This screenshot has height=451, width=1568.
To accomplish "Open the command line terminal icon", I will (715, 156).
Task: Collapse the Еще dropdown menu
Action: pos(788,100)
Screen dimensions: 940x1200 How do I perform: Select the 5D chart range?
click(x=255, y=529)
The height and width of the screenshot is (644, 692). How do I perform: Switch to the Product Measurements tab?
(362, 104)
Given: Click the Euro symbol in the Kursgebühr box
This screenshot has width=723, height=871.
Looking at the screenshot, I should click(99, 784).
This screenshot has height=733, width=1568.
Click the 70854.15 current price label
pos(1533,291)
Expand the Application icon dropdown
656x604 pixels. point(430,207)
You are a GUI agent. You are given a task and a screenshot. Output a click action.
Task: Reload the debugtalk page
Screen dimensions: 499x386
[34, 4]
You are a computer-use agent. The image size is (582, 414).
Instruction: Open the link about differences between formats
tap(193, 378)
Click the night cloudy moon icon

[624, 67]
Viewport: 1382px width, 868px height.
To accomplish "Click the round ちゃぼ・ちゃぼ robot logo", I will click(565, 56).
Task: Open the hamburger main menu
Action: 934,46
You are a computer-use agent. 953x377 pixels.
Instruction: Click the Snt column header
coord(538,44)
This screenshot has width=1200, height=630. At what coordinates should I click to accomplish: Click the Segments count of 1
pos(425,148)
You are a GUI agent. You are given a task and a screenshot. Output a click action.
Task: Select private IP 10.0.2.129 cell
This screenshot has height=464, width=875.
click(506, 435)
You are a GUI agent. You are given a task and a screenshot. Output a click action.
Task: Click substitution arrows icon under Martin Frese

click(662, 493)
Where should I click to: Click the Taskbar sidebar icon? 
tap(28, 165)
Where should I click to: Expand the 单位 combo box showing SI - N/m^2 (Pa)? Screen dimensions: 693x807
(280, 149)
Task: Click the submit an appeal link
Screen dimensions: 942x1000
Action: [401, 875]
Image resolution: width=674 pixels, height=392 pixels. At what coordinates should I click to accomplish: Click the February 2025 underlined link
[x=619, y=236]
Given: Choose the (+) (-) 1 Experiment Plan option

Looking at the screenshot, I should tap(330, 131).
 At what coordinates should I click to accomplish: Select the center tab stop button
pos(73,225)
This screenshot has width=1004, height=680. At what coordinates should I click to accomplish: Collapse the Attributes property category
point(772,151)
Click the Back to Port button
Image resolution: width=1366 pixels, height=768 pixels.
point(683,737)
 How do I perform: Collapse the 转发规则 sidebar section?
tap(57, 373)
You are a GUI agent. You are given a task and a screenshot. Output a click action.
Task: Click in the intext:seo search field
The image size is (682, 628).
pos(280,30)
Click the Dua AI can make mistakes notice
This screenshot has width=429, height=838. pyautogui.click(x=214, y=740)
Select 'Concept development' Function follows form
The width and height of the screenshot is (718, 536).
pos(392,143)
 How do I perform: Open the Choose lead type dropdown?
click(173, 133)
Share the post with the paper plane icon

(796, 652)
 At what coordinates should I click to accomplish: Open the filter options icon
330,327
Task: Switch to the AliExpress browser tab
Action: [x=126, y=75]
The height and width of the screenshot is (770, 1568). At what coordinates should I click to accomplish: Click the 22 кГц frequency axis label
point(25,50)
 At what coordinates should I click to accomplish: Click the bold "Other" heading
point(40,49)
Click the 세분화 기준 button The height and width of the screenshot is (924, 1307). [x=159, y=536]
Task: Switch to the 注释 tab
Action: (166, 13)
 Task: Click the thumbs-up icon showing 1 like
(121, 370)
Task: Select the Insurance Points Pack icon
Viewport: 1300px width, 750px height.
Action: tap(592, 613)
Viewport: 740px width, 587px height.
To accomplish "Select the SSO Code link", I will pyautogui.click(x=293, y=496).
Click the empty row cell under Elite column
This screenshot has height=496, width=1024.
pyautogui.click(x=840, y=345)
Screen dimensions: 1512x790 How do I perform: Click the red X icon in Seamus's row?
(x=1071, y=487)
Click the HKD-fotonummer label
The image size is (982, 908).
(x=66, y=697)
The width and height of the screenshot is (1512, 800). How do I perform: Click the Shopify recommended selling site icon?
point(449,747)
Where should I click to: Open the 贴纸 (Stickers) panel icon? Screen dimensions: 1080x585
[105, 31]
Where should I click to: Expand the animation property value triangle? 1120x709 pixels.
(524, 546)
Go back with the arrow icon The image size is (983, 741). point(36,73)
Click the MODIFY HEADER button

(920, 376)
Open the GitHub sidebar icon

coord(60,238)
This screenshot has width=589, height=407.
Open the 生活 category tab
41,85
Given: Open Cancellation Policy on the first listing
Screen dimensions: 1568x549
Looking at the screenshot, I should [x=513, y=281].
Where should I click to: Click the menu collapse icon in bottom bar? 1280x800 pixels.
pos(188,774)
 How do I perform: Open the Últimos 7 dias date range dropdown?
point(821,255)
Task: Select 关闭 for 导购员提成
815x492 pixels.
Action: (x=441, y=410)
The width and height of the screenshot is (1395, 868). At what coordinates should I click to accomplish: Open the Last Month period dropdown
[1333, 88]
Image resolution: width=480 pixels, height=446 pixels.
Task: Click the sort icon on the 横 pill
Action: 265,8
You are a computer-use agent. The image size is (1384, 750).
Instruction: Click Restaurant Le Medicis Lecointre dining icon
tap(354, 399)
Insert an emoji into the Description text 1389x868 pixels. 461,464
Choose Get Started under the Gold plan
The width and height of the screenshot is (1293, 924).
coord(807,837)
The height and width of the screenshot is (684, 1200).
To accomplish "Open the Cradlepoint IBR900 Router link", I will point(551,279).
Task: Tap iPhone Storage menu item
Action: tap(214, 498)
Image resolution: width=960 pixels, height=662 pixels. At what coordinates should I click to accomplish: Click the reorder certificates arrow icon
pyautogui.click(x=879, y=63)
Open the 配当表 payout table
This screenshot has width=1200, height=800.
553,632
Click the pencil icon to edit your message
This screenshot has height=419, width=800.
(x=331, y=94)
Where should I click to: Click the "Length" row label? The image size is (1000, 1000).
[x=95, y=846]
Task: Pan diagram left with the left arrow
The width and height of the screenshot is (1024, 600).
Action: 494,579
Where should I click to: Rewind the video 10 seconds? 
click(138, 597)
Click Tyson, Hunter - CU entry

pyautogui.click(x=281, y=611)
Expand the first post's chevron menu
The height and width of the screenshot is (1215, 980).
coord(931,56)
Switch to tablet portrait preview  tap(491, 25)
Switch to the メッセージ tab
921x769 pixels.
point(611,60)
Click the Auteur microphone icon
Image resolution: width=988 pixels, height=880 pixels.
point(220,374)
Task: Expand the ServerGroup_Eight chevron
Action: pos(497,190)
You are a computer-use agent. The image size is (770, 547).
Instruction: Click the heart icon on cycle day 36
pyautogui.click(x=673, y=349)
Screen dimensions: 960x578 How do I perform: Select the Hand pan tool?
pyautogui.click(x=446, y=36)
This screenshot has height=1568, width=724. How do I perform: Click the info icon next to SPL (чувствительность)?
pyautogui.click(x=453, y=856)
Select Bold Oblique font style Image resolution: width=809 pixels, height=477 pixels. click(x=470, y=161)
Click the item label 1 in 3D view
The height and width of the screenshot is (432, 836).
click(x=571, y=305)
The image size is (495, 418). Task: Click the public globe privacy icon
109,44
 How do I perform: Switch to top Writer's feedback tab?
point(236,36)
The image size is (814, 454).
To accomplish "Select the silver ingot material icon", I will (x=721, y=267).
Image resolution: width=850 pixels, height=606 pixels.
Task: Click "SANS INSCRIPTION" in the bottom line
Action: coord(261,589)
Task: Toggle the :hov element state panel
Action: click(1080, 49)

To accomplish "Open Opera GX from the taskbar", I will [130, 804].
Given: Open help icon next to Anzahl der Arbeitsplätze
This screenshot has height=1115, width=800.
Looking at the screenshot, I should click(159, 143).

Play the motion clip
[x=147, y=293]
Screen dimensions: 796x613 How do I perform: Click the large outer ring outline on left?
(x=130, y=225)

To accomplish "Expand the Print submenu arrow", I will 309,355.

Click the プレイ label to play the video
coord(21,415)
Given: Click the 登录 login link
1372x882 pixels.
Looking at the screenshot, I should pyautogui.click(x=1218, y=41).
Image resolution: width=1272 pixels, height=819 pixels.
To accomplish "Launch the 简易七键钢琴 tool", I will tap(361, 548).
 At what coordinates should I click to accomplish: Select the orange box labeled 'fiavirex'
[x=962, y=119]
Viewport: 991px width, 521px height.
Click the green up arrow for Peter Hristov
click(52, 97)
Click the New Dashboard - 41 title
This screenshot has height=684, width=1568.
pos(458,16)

#####

What is needed is each line of the entries that contains the word "first".

Given: Open Cancellation Policy on the first listing
Expand the first post's chevron menu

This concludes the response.